**Exercise materials**.

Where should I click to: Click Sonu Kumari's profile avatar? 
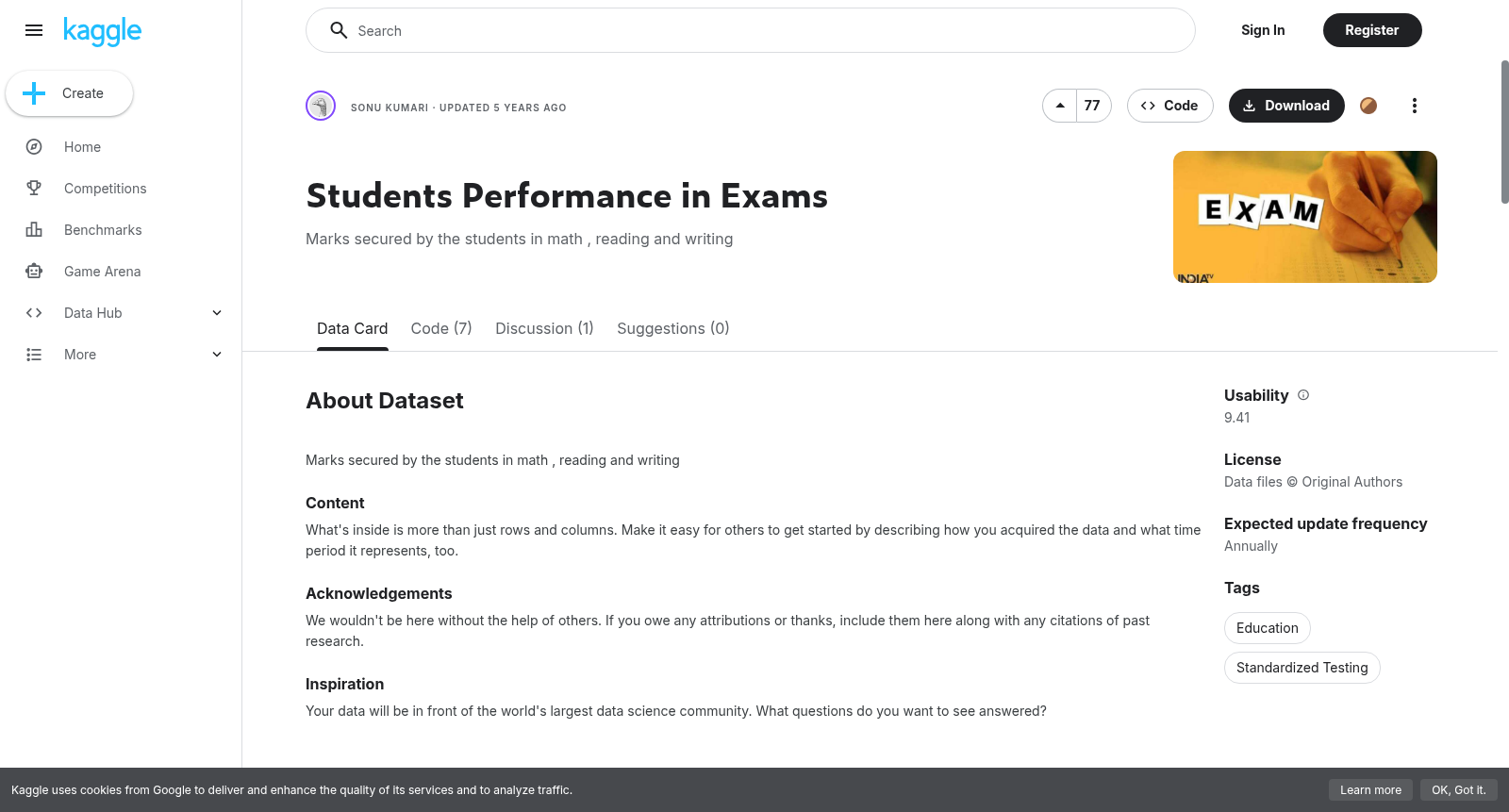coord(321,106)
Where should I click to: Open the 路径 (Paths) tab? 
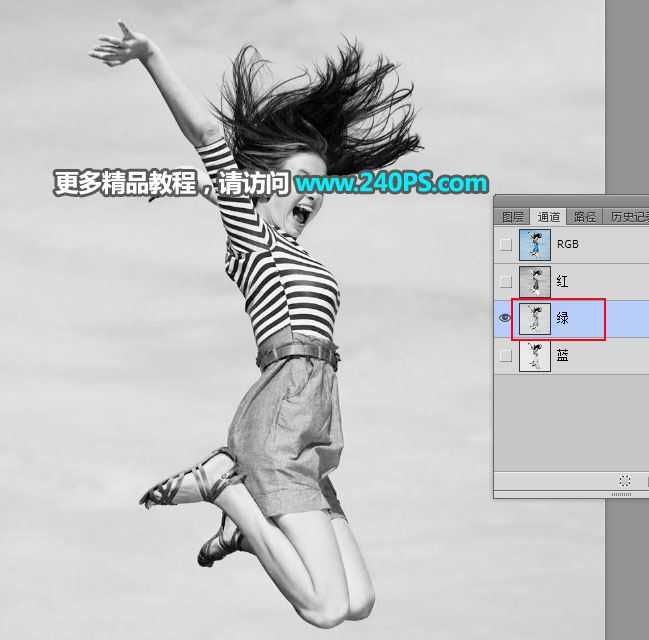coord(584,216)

==

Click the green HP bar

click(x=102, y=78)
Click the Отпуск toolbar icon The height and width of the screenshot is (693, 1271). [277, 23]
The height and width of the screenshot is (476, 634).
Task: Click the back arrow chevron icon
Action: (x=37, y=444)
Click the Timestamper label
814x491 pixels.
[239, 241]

==

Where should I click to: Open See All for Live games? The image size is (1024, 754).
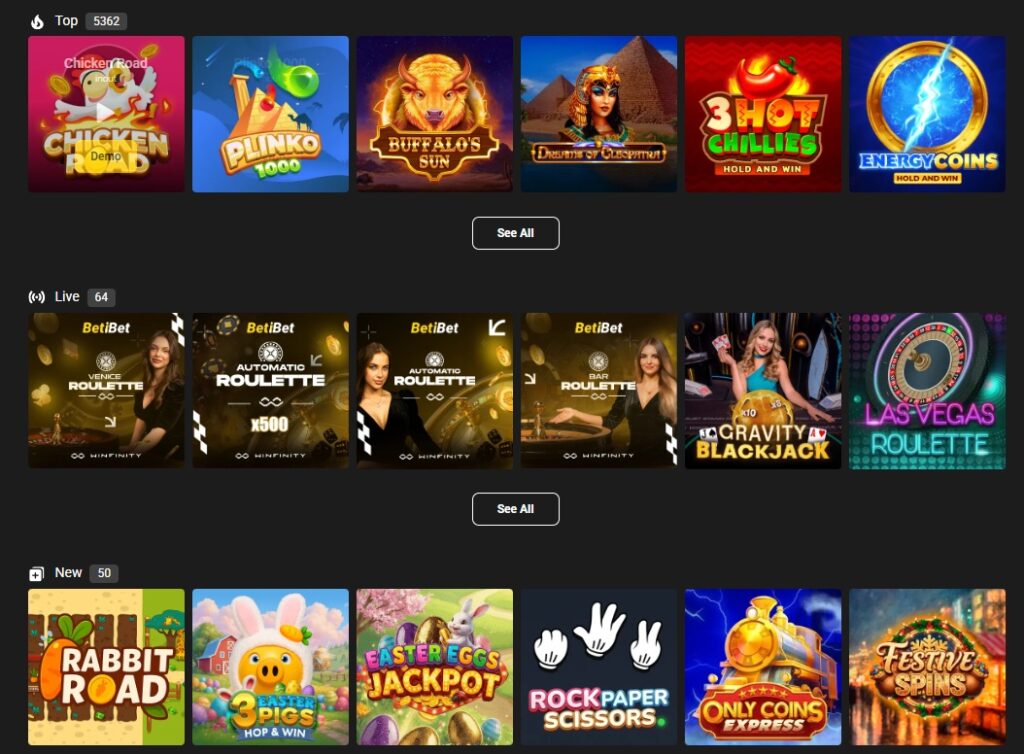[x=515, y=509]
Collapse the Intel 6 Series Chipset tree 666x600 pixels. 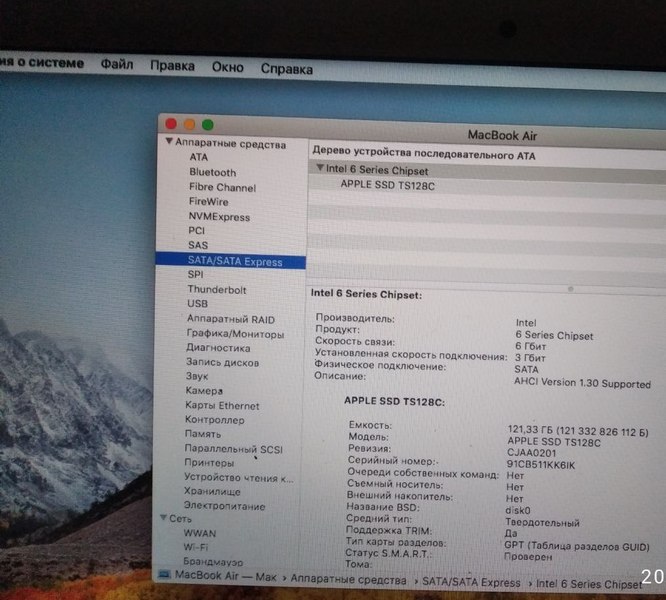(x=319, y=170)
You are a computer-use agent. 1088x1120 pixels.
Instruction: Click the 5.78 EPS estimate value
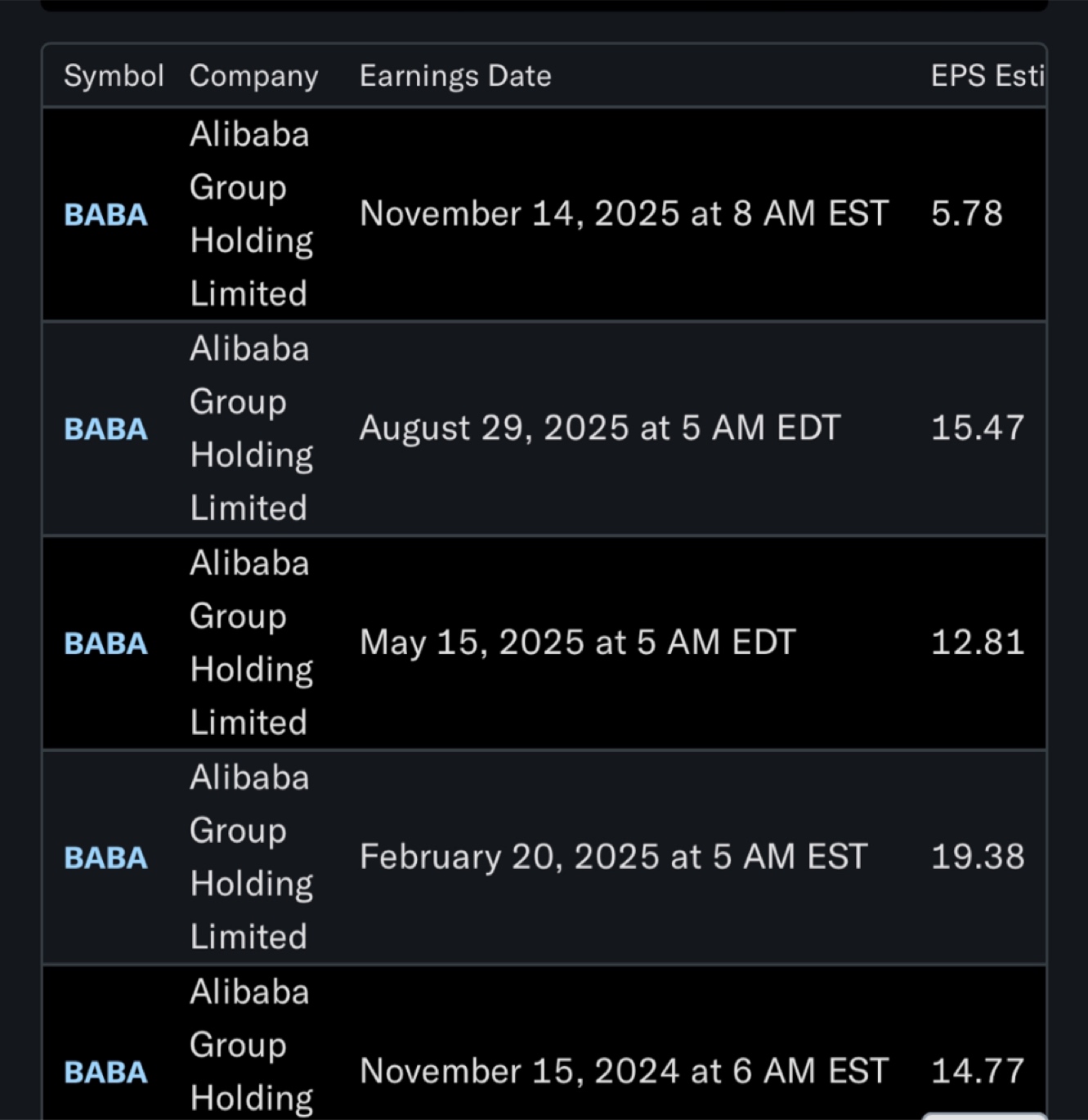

**What is expected**. Of the lines above, output exactly those from the line bearing "You are a computer-use" through the line bearing "Instruction: Click the", inclusive.

**Solution for this task**.
You are a computer-use agent. 1088x1120 pixels.
Instruction: Click the 5.78 EPS estimate value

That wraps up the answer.